_Stated goal 1_:
Answer these questions using the forum thread on database constraints.
(a) Which framework has one writer been using for a while?
(b) In what kind of application is the question about repeating unique constraints in models asked?
(c) Against what range is it suggested to check a "part divided by whole" percentage at the db level?
_Stated goal 2_: Reproduce the forum thread on database constraints from "Trouble is the" up to and including "clear and unduplicated.", substituting "single point of validation" for "gatekeeper" wherever it occurs.

Trouble is the "business rules" tend to get much more complex. It can be useful to offload processing to the application tier where OO languages can be better for managing complex logic.
The trick then is to structure the app tier so that the gatekeeper is clear and unduplicated.
In a small organisation (no DBA ergo, small?) I would tend to put the business rules where you have strong development expertise.
This does not exclude doing initial validation in higher levels, for example you might validate all the way up in the UI to help the user get it right, but you don't depend upon that initial validation - you still have the gatekeeper.

If you percentage is always 'part divided by whole' (and you don't save part and whole values elsewhere), then checking its value against [0-100] is appropriate at db level. Additional constraints should be applied at other levels.
If your percentage means some kind of growth, then it may have any kind of values and should not be checked at db level.
It is case by case situation. Usually you should check at db level only constraints, which can never change or have natural limits (like first example).

Richard is right: the question is subjective the way it has been asked here.
Another take is: what are the schools of thought on this? Do they vary by sector or technology?
I've been doing Ruby on Rails for a bit now, and there, even relationships between records (one-to-many etc.) are NOT respected on the DB level, not to mention cascade deleting and all that stuff. Neither are any kind of limits aside from basic data types, which allow the DB to do its work. Your percentage thing is not handled on the DB level but rather at the Data Model level.
So I think that one of the trends that we're seeing lately is to give more power to the app level. You MUST check the data coming in to your server (so somewhere in the presentation level) and you MIGHT check it on the client and you MIGHT check again in the business layer of your app. Why would you want to check it again at the database level?
However: the darndest things do happen and sometimes the DB gets values that are "impossible" reading the business-layer's code. So if you're managing, say, financial data, I'd say to put in every single constraint possible at every level. What do people from different sectors do?

Related

Why repeat database constraints in models?

In a CakePHP application, for unique constraints that are accounted for in the database, what is the benefit of having the same validation checks in the model?
I understand the benefit of having JS validation, but I believe this model validation makes an extra trip to the DB. I am 100% sure that certain validations are made in the DB so the model validation would simply be redundant.
The only benefit I see is the app recognizing the mistake and adjusting the view for the user accordingly (repopulating the fields and showing error message on the appropriate field; bettering the ux) but this could be achieved if there was a constraint naming convention and so the app could understand what the problem was with the save (existing method to do this now?)

_Stored records_:
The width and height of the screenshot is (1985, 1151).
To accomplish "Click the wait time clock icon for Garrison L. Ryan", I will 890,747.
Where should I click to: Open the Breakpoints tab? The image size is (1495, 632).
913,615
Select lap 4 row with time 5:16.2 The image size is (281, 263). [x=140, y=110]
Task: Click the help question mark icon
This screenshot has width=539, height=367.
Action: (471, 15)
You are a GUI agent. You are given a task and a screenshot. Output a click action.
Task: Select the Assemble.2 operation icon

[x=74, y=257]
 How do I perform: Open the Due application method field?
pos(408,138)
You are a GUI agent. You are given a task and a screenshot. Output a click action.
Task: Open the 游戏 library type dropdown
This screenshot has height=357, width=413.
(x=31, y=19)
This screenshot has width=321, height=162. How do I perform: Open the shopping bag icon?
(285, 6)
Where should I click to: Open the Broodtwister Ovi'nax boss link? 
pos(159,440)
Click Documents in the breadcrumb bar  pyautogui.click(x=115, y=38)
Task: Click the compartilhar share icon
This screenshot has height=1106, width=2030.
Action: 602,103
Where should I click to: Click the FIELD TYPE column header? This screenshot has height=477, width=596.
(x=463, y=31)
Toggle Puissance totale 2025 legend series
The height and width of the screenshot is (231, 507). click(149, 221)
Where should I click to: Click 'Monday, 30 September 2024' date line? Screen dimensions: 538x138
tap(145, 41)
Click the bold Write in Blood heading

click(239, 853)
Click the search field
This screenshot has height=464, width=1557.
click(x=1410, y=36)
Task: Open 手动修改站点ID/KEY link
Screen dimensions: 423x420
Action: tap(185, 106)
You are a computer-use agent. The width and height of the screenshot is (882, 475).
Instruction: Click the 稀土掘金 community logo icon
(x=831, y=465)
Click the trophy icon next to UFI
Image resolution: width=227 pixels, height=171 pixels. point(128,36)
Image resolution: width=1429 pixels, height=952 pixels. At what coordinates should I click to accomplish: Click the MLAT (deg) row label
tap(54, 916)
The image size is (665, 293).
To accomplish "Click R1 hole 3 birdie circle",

_Full solution 1_:
(a) Ruby on Rails
(b) A CakePHP application
(c) [0-100]

_Full solution 2_:
Trouble is the "business rules" tend to get much more complex. It can be useful to offload processing to the application tier where OO languages can be better for managing complex logic.
The trick then is to structure the app tier so that the single point of validation is clear and unduplicated.